The Importance of Being Known

Chris McQueen, former Google employee, delivered a keynote address on some of the best practices his unit has learned, and I’ll share two of them with you. This week, I’ll offer some thoughts on generating solid team relationships. Next week, we’ll touch on the magic of three particular words.

As most of you know, I’m passionate about teams and individuals developing relationship power. This type of influence with one another happens by maximizing trust and vulnerability. One mistake I see leaders make is spending so much time and effort in getting to know others that they fail to disclose much about themselves. This is well-meaning; they want to keep the focus on others which is a good thing for a servant leader.

However, this can get one-sided—even creepy when taken to the extreme. You end up knowing a lot about the people you lead, yet they know little to nothing about you. Remember, relationship-building is a two-way street.

Here are some actions you can take toward creating a two-way enviornment.
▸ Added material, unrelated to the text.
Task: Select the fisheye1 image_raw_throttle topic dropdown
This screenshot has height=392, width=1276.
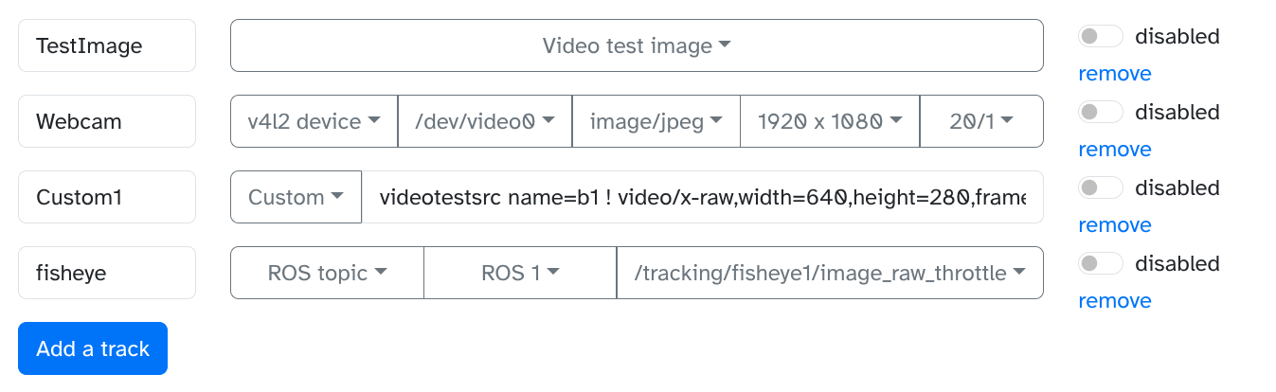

  • Be be personally revelatory, while staying professional, in your one-on-one meetings with people. Make sure people know about your family, background, and hobbies. You may find that irrelevant, but they won’t. If you know those facts about them, they’d better know them about you.
  • In addition to quantity time, quality time matters too. Sometimes teams do a quick off-site or bonding activity, then they leave it behind them. “We already did that” becomes the thought, rather than “We need to keep doing that.”

McQueen reminded me of these ideas. Then, he gave me even more to think about when he quoted a researcher named Dr. Arthur Aron, who found that closeness requires self-disclosure preceded by five elements:

Sustained, escalating, reciprocal, personalistic, self-disclosure.

Sustained– continues over time, not just once.

Escalating – the nature of what we share gets more personal over time.

Reciprocal – it can’t be one-sided, or people get wary.

Personalistic – it’s not just about ideas, it’s about people, use of time, and the choices we make.

Self-disclosure builds vulnerability-based trust, which is why I frequently use Lencioni’s Personal Histories Exercise and Horstman’s Manager Tools Meeting Introductions Tool. Dr. Aron’s four reminders help us stay focused on the ongoing nature of building relationships.